## [PROBLEM]
Reproduce the lines word for word, beginning with the line that contains "At what coordinates should I click to accomplish: Switch" and continuing through the end of the records.

## [Entries on finding words and elements]
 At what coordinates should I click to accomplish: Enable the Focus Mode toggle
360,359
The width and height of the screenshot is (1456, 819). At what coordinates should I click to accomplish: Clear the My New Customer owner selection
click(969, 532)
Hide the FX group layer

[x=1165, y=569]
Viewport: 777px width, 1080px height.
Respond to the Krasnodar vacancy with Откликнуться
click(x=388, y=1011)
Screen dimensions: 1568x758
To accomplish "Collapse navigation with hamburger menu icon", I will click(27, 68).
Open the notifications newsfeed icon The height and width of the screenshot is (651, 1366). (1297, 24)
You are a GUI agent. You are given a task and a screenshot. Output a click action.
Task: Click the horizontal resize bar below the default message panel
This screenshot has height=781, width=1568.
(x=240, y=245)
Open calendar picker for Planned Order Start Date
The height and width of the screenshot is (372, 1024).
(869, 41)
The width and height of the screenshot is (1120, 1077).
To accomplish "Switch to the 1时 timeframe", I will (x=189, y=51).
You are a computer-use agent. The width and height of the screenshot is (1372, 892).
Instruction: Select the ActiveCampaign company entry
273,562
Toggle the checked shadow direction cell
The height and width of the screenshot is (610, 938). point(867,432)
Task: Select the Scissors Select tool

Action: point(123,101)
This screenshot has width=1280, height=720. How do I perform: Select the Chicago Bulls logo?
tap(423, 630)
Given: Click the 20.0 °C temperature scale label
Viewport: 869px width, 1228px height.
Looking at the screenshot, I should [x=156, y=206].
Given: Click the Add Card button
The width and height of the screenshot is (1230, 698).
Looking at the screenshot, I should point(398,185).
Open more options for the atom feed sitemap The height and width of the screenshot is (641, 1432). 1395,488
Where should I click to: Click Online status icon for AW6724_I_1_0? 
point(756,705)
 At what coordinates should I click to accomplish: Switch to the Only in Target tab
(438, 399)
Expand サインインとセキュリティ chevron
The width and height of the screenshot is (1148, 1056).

## [TASK ANSWER]
 At what coordinates should I click to accomplish: Switch to the Only in Target tab
(438, 399)
Expand サインインとセキュリティ chevron
The width and height of the screenshot is (1148, 1056).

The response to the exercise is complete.